Fabrice Favriou Jean-Luc Petit Julien Touéry Fou Records FR – CD27

Sans titre, deux morceaux de 22 :00 (la fièvre nous dénombre) et 25 :32 (au coucher de l’éclair). Fabrice Favriou joue de la guitare électrique, Jean-Luc Petit de la clarinette contrebasse, des saxophones sopranino et alto et Julien Touéry du piano et des objets. Enregistré au Carré Bleu. La musique évolue comme un continuum bruitiste, les sons du  guitariste et du pianiste s’interpénètrent, les sons électroniques, vibrations de moteur, triturations des effets, bruits d’orage au loin, hululements hagards se différenciant vaguement d’une pluie percutante des touches, marteaux et mécanismes sur les cordes bloquées alors que le souffleur joue sur les extrêmes de son sax sopranino. La fièvre nous dénombre passe très vite comme un train entre deux gares lointaines dans un demi-sommeil.
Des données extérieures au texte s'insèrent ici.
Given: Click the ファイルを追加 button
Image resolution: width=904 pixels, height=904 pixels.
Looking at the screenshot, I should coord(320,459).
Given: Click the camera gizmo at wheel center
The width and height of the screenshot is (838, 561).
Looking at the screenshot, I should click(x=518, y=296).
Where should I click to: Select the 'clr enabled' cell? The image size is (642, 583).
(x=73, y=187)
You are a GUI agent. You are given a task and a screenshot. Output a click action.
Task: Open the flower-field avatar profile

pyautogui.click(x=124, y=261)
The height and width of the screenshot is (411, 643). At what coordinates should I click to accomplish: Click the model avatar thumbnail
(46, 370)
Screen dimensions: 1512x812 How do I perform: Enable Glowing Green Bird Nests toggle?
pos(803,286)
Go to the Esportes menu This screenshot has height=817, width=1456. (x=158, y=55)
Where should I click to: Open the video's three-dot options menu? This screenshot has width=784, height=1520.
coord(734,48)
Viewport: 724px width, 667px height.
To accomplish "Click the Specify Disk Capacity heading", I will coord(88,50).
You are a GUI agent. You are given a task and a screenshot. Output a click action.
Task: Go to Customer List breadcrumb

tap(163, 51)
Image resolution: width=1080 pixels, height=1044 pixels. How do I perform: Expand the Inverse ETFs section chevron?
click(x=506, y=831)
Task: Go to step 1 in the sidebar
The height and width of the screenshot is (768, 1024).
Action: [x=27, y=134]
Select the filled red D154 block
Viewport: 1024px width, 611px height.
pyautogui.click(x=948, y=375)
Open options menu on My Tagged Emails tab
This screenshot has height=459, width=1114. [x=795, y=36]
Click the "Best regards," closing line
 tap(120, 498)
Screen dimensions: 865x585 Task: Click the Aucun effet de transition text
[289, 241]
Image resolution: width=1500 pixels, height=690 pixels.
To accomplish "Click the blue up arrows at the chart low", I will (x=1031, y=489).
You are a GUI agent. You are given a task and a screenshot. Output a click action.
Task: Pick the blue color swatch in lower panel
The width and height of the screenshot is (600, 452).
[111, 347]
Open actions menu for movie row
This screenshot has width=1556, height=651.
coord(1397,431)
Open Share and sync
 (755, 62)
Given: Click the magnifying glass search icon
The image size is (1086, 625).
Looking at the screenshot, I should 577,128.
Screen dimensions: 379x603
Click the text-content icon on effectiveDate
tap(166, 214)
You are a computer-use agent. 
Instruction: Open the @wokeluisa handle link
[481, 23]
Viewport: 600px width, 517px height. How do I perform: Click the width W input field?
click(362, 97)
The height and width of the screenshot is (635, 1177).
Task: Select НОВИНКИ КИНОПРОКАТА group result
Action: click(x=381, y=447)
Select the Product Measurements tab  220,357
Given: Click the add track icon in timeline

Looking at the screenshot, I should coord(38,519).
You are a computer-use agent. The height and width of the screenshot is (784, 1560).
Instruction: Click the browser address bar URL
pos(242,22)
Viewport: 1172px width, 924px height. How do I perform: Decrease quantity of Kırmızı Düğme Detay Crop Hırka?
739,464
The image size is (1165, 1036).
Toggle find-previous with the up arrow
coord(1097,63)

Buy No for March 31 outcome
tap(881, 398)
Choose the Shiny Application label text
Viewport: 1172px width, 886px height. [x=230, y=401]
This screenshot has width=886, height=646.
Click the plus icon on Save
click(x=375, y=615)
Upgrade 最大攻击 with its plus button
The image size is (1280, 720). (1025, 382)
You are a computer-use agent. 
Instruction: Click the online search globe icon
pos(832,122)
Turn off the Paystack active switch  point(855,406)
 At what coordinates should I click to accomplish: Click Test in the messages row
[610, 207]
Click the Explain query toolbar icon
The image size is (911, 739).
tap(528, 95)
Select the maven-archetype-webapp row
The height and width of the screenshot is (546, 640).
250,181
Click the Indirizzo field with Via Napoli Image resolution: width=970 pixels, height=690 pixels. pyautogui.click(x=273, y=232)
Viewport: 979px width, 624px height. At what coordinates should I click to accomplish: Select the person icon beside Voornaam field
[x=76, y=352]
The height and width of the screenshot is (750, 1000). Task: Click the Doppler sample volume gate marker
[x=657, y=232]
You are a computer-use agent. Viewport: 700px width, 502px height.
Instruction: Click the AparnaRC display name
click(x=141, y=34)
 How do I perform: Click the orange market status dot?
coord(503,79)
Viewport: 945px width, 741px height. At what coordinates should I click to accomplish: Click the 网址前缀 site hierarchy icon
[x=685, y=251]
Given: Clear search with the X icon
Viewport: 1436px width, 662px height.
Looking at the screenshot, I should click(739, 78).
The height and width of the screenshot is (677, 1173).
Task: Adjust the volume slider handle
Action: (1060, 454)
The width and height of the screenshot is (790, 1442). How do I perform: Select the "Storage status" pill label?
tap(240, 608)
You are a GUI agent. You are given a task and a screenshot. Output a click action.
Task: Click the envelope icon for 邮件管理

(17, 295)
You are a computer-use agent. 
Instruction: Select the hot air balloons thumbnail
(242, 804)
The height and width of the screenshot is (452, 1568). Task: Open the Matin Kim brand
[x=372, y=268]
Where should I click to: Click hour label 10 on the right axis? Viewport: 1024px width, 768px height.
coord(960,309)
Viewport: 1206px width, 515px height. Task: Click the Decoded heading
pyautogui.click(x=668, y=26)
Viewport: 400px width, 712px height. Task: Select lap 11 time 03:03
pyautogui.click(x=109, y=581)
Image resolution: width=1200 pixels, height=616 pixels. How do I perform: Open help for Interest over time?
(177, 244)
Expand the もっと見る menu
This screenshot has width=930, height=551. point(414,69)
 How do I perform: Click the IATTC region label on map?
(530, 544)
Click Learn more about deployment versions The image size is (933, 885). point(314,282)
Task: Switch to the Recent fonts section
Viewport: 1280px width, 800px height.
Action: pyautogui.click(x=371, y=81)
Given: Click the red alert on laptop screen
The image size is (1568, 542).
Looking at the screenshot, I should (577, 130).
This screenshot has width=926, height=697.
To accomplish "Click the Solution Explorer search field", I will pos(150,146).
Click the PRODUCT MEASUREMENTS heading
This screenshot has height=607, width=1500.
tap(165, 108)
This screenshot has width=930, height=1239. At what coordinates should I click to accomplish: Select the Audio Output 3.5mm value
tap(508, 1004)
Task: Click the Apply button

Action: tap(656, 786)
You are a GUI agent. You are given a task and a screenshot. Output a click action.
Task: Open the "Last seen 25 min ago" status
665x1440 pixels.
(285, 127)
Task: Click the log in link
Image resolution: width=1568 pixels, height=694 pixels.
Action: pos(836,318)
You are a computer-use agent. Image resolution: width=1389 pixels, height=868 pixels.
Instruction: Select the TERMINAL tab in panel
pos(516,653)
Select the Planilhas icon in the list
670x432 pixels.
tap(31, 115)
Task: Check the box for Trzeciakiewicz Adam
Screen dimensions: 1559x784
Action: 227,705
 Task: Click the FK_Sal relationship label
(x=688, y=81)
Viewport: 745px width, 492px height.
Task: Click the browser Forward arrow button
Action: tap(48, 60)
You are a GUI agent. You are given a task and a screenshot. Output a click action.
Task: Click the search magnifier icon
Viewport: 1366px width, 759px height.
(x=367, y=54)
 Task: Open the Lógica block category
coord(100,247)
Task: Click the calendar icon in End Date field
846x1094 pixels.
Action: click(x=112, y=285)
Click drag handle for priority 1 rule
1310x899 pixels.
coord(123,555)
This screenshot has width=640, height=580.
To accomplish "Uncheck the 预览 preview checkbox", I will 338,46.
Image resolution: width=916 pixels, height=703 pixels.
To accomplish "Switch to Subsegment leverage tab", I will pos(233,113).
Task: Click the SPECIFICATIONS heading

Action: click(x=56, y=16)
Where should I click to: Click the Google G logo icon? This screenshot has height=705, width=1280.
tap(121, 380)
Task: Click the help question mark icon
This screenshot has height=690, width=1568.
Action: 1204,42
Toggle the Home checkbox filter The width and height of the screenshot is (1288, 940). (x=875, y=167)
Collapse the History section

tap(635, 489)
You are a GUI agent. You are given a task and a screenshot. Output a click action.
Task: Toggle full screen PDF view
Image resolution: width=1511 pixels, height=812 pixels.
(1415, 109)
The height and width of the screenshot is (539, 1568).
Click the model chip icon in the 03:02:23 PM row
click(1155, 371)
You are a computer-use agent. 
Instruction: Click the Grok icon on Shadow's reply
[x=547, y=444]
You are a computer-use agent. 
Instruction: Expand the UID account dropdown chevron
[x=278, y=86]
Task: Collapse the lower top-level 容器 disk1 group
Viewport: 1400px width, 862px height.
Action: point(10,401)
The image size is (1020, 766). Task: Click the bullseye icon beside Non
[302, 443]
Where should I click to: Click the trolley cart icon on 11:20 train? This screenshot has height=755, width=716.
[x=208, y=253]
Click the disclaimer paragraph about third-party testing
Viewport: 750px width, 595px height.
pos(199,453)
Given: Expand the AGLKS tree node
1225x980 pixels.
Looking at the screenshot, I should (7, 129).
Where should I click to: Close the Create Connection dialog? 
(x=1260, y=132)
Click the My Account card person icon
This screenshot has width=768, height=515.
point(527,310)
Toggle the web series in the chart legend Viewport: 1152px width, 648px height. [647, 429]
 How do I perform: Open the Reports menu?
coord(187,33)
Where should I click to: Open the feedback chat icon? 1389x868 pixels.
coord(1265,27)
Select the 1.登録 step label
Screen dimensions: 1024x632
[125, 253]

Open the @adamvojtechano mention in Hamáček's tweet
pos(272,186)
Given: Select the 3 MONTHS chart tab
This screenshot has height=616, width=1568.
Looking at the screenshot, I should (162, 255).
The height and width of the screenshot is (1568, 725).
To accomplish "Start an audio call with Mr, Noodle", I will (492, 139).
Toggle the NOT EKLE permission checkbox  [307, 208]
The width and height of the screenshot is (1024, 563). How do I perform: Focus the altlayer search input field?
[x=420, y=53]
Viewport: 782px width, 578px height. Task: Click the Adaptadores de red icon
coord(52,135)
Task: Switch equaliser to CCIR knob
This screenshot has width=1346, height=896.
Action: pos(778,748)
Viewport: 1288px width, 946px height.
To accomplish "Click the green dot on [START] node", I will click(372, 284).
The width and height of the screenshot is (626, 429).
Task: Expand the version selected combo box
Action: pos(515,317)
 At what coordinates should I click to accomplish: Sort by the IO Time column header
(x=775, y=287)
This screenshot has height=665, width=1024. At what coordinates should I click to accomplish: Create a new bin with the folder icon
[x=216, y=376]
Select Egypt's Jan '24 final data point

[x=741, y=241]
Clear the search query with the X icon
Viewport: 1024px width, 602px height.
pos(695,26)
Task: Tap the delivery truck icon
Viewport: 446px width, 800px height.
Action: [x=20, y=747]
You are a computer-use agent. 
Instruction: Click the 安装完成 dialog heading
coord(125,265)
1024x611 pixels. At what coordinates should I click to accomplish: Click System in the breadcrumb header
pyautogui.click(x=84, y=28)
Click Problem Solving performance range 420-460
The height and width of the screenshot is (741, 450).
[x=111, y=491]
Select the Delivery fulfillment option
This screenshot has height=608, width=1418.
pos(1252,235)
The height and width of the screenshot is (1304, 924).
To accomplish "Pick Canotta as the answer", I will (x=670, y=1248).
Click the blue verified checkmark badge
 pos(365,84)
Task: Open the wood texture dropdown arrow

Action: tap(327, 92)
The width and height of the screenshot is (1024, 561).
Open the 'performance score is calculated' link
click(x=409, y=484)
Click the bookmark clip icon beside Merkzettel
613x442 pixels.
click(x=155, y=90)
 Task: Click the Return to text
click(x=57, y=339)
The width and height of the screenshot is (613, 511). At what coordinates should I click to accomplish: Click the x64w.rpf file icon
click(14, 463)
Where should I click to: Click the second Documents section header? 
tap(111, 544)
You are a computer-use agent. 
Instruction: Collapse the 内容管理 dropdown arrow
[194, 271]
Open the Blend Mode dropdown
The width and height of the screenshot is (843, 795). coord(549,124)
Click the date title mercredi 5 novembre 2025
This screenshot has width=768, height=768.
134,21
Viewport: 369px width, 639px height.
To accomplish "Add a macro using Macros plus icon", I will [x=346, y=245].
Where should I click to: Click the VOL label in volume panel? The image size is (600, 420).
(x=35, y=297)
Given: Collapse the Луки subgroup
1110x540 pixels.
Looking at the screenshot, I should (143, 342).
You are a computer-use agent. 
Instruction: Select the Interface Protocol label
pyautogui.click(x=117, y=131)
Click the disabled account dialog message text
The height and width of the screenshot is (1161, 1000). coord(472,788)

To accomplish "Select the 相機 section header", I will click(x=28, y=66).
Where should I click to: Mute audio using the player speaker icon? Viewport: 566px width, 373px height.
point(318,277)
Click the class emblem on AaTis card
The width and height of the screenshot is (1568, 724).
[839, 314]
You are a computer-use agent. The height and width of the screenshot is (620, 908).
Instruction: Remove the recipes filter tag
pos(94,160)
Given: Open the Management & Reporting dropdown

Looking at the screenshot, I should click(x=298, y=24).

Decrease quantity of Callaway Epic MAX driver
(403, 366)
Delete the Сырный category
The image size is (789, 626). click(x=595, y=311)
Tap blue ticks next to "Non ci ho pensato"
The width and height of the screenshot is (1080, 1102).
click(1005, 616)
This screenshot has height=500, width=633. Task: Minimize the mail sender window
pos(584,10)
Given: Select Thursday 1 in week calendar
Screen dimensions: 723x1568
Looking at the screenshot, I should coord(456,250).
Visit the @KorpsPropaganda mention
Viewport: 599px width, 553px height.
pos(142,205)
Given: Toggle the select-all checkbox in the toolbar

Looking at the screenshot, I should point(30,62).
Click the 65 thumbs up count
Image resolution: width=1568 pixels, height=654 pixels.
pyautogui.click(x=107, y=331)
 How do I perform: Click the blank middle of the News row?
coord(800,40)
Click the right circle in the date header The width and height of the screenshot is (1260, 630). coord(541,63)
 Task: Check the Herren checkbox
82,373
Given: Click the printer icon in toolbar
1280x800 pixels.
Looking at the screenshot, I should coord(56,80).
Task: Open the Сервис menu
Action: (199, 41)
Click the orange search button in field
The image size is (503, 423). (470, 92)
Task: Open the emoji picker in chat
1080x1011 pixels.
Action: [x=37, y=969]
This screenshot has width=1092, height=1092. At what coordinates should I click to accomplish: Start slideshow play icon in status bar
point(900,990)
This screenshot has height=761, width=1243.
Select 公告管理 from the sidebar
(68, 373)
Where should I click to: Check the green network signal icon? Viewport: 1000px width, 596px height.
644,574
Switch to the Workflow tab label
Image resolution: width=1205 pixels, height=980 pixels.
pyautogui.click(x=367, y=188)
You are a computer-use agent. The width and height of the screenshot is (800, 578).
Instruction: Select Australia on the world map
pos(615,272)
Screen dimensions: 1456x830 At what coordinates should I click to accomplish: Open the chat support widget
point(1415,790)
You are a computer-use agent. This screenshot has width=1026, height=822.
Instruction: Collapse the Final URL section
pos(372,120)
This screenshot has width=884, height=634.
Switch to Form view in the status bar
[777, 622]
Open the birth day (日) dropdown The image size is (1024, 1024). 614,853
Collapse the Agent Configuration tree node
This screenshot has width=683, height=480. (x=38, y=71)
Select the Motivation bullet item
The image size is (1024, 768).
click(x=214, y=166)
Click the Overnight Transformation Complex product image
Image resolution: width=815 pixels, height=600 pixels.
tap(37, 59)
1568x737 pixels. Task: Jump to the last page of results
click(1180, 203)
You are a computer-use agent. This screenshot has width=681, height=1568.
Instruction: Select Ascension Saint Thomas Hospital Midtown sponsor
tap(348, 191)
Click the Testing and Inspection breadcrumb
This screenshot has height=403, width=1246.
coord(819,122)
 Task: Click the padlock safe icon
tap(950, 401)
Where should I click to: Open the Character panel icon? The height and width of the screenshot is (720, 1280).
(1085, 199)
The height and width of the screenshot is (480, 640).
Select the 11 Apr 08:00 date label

C’est avec la clarinette contrebasse graveleuse  et un brin hantée de Jean-Luc Petit que se meut petit à petit le coucher de l’éclair dans un demi silence. Comme un souffle léger de vent du soir, l’ampli vibre à peine et la clarinette contrebasse se déplace sur le bout des orteils alternant silences et grondements discrets, les quels suggèrent un élément mélodique alors que la caisse du piano résonne dans l’espace et quelques notes légères au clavier carillonnent dans le lointain. L’ensemble est magnifique par sa qualité de développement de sons et des timbres. Le souffleur monte dans un aigu irréel – légèreté des harmoniques, le bruissement d’orage qui s’annonce tremble en arrière fonds des touches effleurées et du souffle qui décortique les aléas de la colonne d’air. Les marteaux scandent comme une machine qui tourne folle comme si le lecteur CD était bloqué, l’installation de la guitare semble en plein brouillard, la clarinette géante surnage à peine. Un maelström statique s’agite tous sons confondus, le souffle revient, au sax alto, fou furieux et happé par les éléments et le pianiste embrasse tout le clavier à sa suite. Quelques minutes inexorables, où le saxophoniste triture les phrasés et s’arcboute sur des harmoniques hérissées face au piano virevoltant alors que la guitare électrique se tord complètement.  Une belle tranche de vie improvisée radicale. Trois improvisateurs décidés, criant leur haine du vide et du semblant.